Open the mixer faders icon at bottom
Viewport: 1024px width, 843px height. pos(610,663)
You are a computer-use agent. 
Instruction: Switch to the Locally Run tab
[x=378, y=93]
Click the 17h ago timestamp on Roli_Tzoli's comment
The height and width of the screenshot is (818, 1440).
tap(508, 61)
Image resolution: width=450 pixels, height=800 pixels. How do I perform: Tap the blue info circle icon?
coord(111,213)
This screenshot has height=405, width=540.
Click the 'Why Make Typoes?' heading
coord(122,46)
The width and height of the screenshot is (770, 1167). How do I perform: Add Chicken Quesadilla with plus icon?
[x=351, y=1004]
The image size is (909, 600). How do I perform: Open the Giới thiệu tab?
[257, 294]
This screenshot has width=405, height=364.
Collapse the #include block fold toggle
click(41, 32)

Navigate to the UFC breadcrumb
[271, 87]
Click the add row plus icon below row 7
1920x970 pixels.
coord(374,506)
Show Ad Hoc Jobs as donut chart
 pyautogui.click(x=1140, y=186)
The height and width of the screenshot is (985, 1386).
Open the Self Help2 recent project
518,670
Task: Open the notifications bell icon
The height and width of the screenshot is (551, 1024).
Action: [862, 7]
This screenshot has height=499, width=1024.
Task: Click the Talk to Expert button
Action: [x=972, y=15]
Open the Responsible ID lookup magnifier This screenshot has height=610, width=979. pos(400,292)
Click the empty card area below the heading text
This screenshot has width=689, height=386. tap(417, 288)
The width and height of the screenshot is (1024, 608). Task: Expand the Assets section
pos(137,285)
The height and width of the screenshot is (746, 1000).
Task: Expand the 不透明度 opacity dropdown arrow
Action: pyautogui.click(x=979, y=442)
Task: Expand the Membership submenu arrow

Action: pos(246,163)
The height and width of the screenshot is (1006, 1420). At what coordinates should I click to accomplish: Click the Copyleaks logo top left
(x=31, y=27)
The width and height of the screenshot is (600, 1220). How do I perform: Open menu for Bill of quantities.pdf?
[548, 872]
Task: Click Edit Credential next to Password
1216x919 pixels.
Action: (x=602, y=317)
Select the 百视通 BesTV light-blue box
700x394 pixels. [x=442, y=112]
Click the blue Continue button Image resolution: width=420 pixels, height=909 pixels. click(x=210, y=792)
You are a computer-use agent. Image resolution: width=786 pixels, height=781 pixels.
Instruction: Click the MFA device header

################

_TO DO_
From the first line to the last, write out the data exactly.

_EXERCISE ANSWER_
Open the mixer faders icon at bottom
Viewport: 1024px width, 843px height. pos(610,663)
You are a computer-use agent. 
Instruction: Switch to the Locally Run tab
[x=378, y=93]
Click the 17h ago timestamp on Roli_Tzoli's comment
The height and width of the screenshot is (818, 1440).
tap(508, 61)
Image resolution: width=450 pixels, height=800 pixels. How do I perform: Tap the blue info circle icon?
coord(111,213)
This screenshot has height=405, width=540.
Click the 'Why Make Typoes?' heading
coord(122,46)
The width and height of the screenshot is (770, 1167). How do I perform: Add Chicken Quesadilla with plus icon?
[x=351, y=1004]
The image size is (909, 600). How do I perform: Open the Giới thiệu tab?
[257, 294]
This screenshot has width=405, height=364.
Collapse the #include block fold toggle
click(41, 32)

Navigate to the UFC breadcrumb
[271, 87]
Click the add row plus icon below row 7
1920x970 pixels.
coord(374,506)
Show Ad Hoc Jobs as donut chart
 pyautogui.click(x=1140, y=186)
The height and width of the screenshot is (985, 1386).
Open the Self Help2 recent project
518,670
Task: Open the notifications bell icon
The height and width of the screenshot is (551, 1024).
Action: [862, 7]
This screenshot has height=499, width=1024.
Task: Click the Talk to Expert button
Action: [x=972, y=15]
Open the Responsible ID lookup magnifier This screenshot has height=610, width=979. pos(400,292)
Click the empty card area below the heading text
This screenshot has width=689, height=386. tap(417, 288)
The width and height of the screenshot is (1024, 608). Task: Expand the Assets section
pos(137,285)
The height and width of the screenshot is (746, 1000).
Task: Expand the 不透明度 opacity dropdown arrow
Action: pyautogui.click(x=979, y=442)
Task: Expand the Membership submenu arrow

Action: pos(246,163)
The height and width of the screenshot is (1006, 1420). At what coordinates should I click to accomplish: Click the Copyleaks logo top left
(x=31, y=27)
The width and height of the screenshot is (600, 1220). How do I perform: Open menu for Bill of quantities.pdf?
[548, 872]
Task: Click Edit Credential next to Password
1216x919 pixels.
Action: (x=602, y=317)
Select the 百视通 BesTV light-blue box
700x394 pixels. [x=442, y=112]
Click the blue Continue button Image resolution: width=420 pixels, height=909 pixels. click(x=210, y=792)
You are a computer-use agent. Image resolution: width=786 pixels, height=781 pixels.
Instruction: Click the MFA device header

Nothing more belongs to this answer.